▶ **WHAT YOU SHOULD DO**: Please return the full listing word for word, leaving out any pictures.

▶ **DATASET RECORDS**:
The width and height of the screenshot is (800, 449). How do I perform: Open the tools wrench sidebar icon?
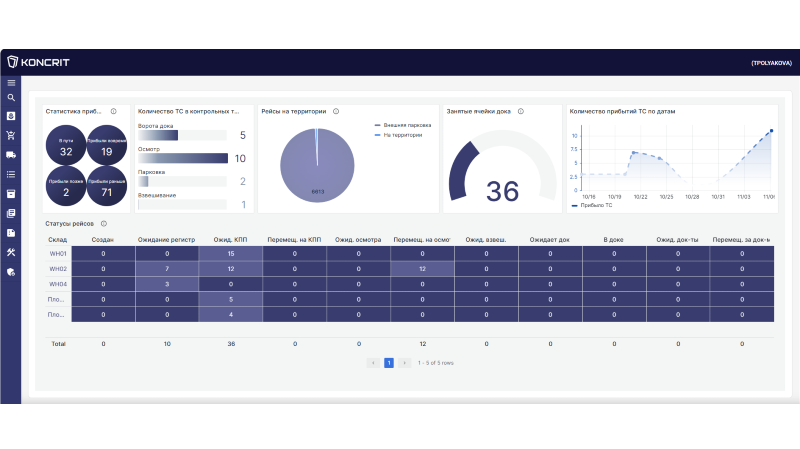point(11,252)
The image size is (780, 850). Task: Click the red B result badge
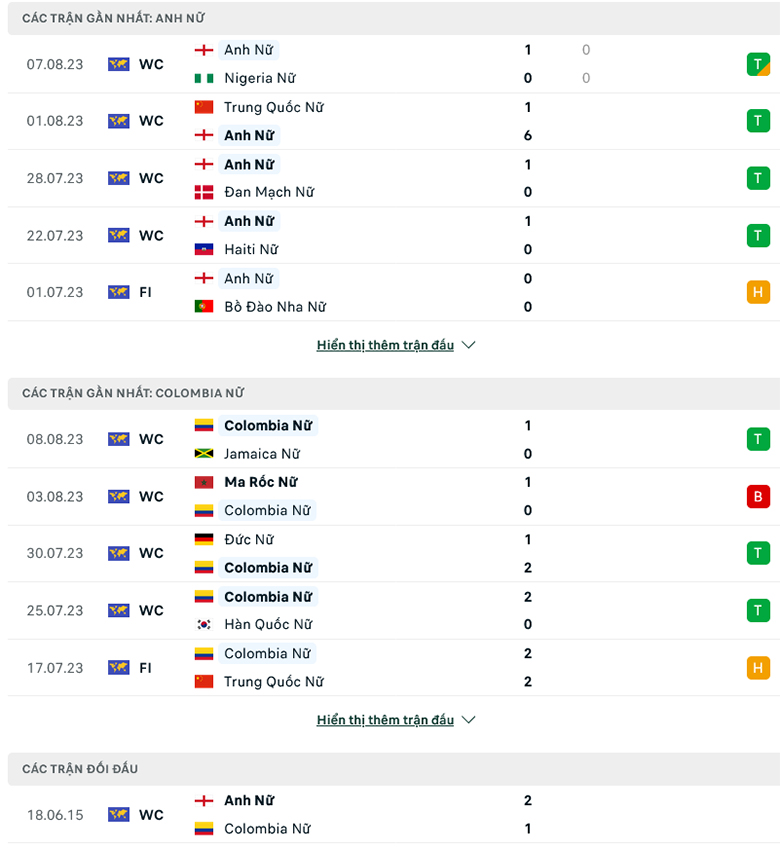click(758, 496)
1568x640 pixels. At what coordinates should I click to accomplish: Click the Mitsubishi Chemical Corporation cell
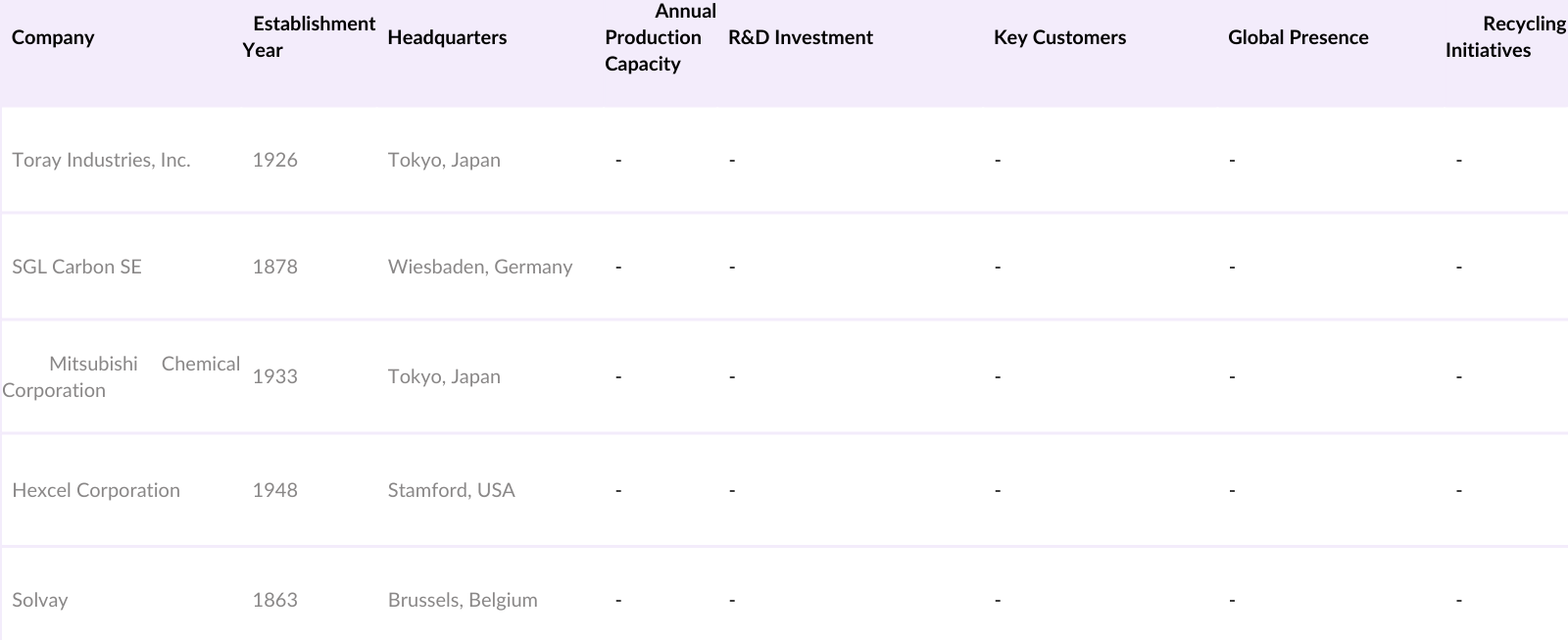[x=121, y=376]
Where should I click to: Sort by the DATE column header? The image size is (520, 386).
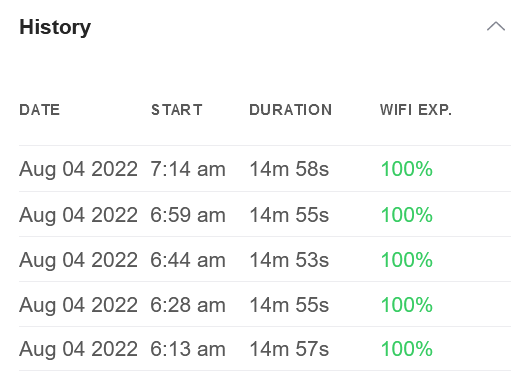tap(40, 110)
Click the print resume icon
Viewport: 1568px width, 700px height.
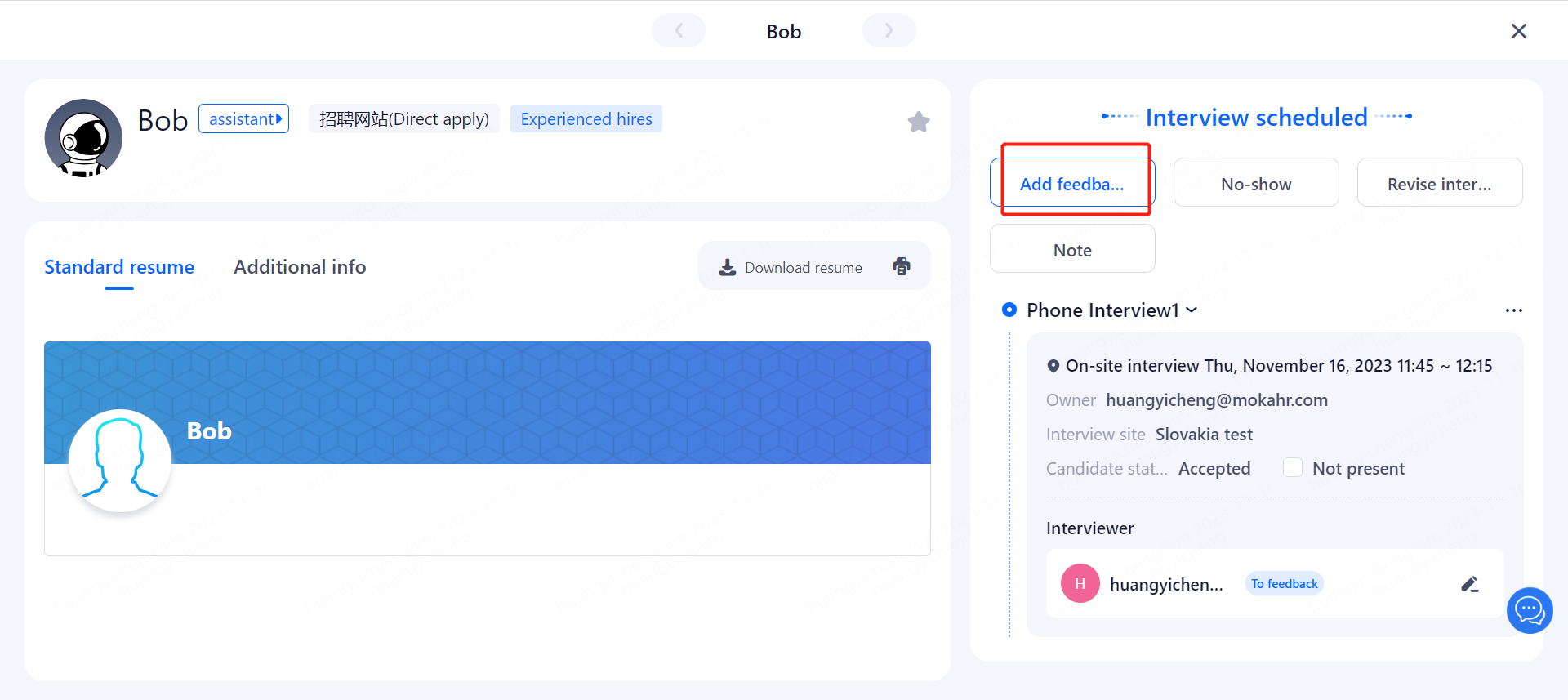click(x=902, y=266)
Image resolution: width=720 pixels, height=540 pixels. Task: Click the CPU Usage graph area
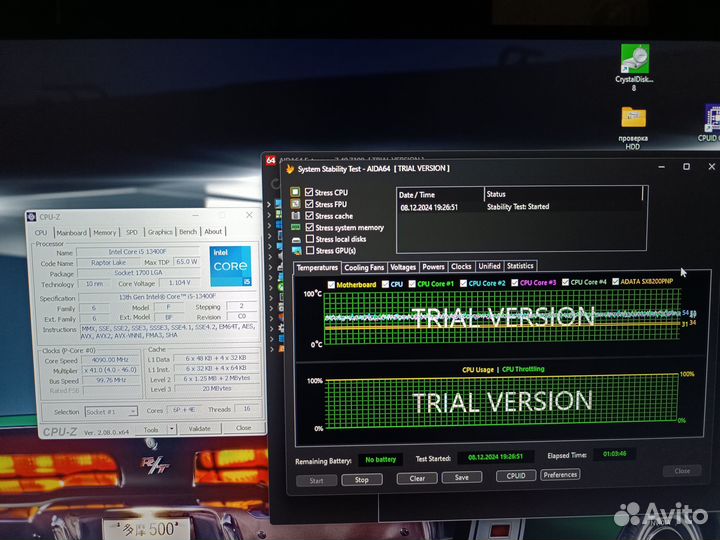501,402
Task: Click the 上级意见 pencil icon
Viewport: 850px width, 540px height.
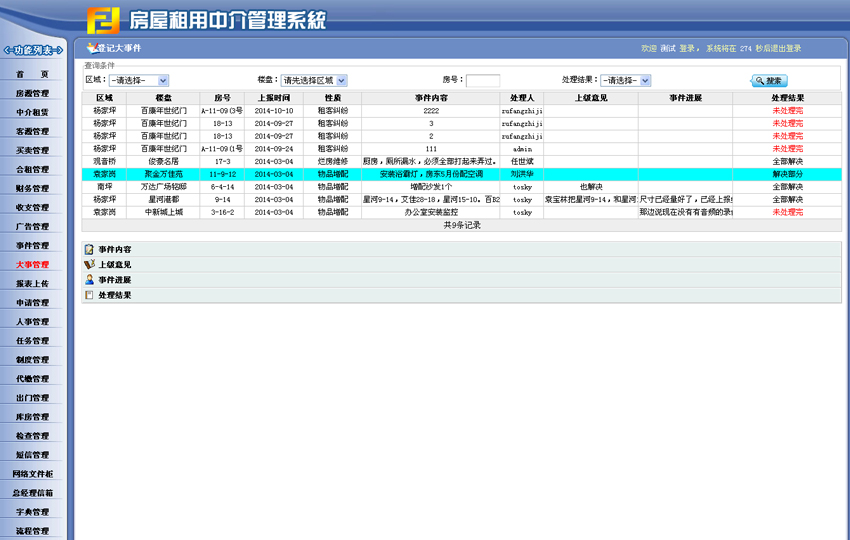Action: 89,265
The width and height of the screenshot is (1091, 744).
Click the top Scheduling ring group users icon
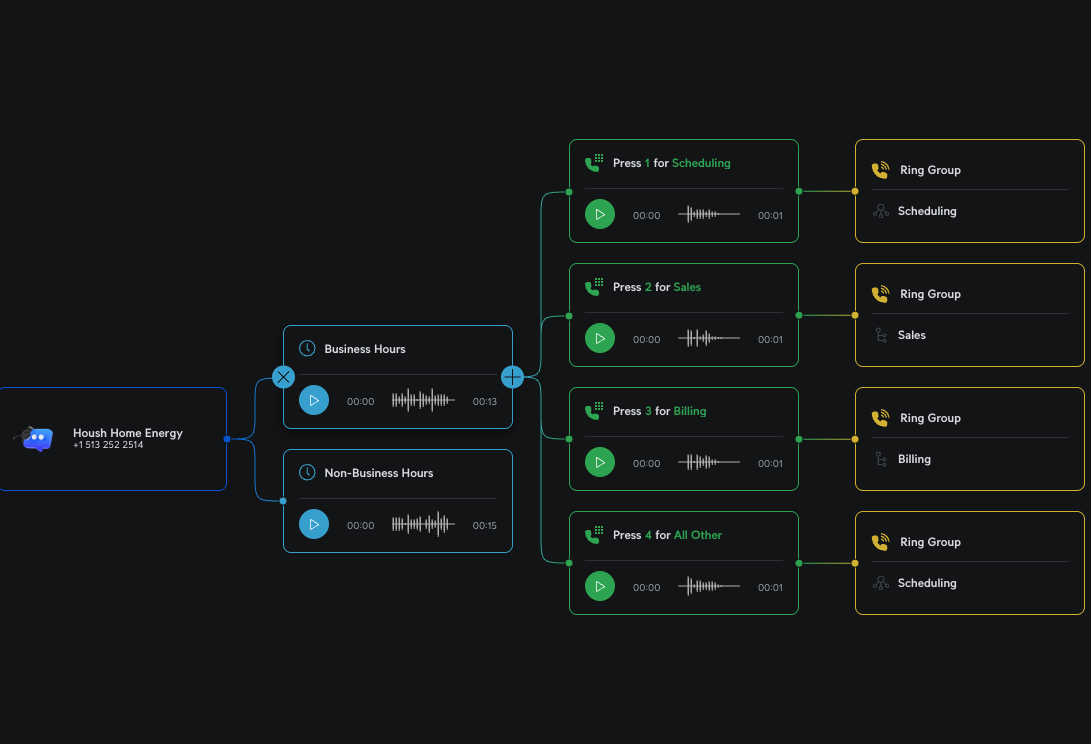pos(881,211)
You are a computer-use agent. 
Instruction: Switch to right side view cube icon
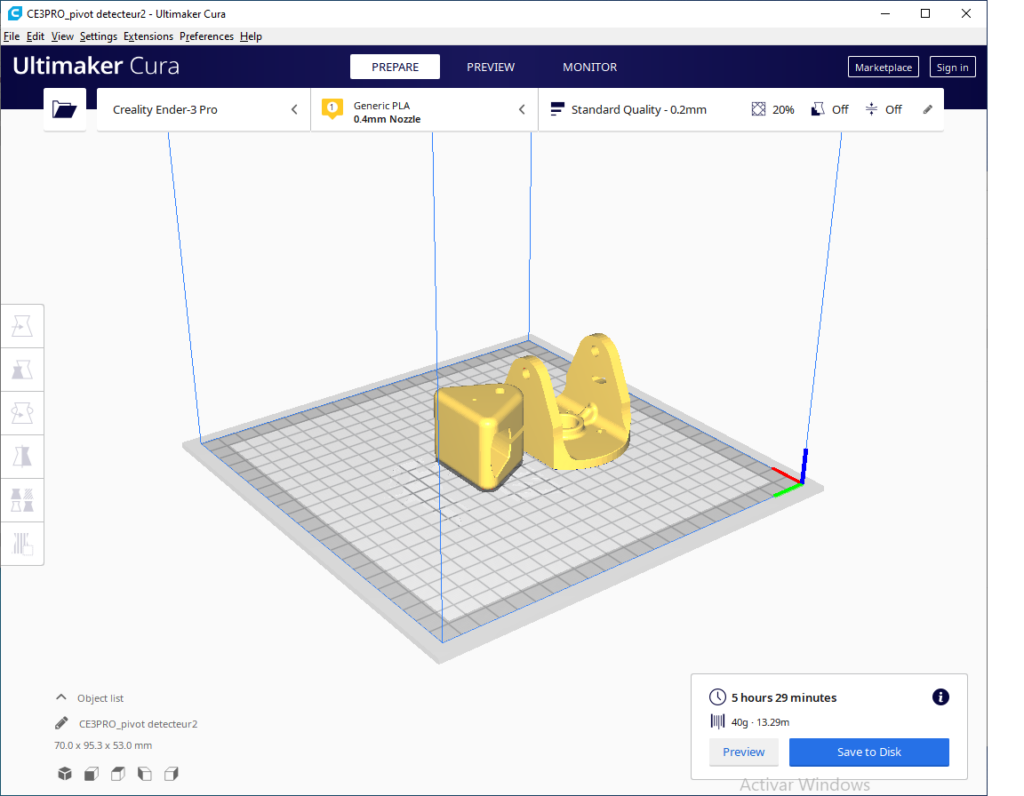(x=171, y=773)
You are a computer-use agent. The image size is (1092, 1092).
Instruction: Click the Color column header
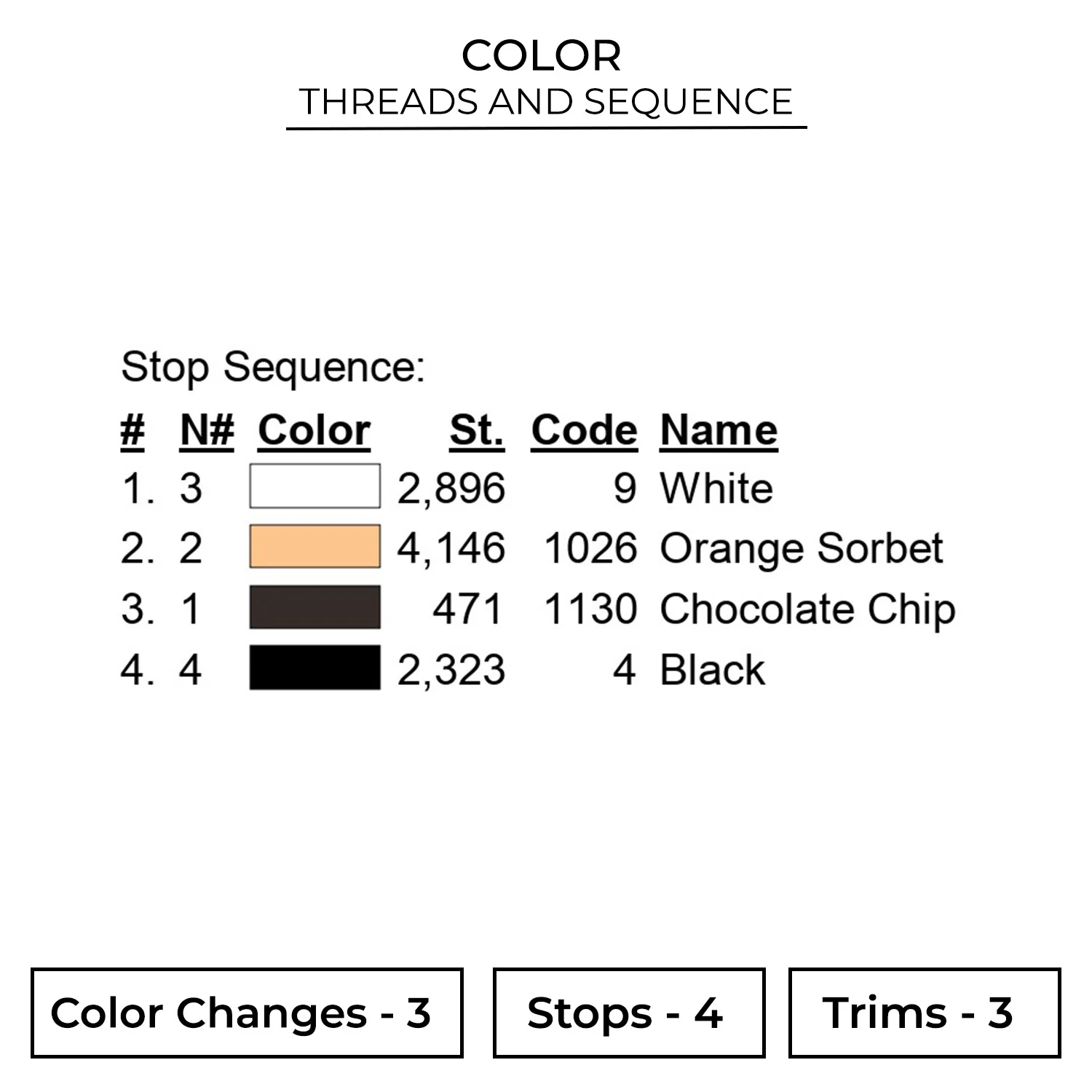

▶ **ANSWER TO THIS TASK**:
The width and height of the screenshot is (800, 449). How do I perform: Open the tools wrench sidebar icon?
point(11,252)
The image size is (780, 850). Task: Click the red B result badge
click(758, 496)
1568x640 pixels. At what coordinates should I click to accomplish: Click the Mitsubishi Chemical Corporation cell
[x=121, y=376]
Where should I click to: Sort by the DATE column header? The image size is (520, 386).
tap(40, 110)
Click the print resume icon
Viewport: 1568px width, 700px height.
click(x=902, y=266)
Image resolution: width=720 pixels, height=540 pixels. Task: Click the CPU Usage graph area
501,402
Task: Click the 上级意见 pencil icon
Viewport: 850px width, 540px height.
Action: 89,265
The width and height of the screenshot is (1091, 744).
Click the top Scheduling ring group users icon
pos(881,211)
You are a computer-use agent. 
Instruction: Switch to right side view cube icon
(x=171, y=773)
You are a computer-use agent. The image size is (1092, 1092).
Instruction: Click the Color column header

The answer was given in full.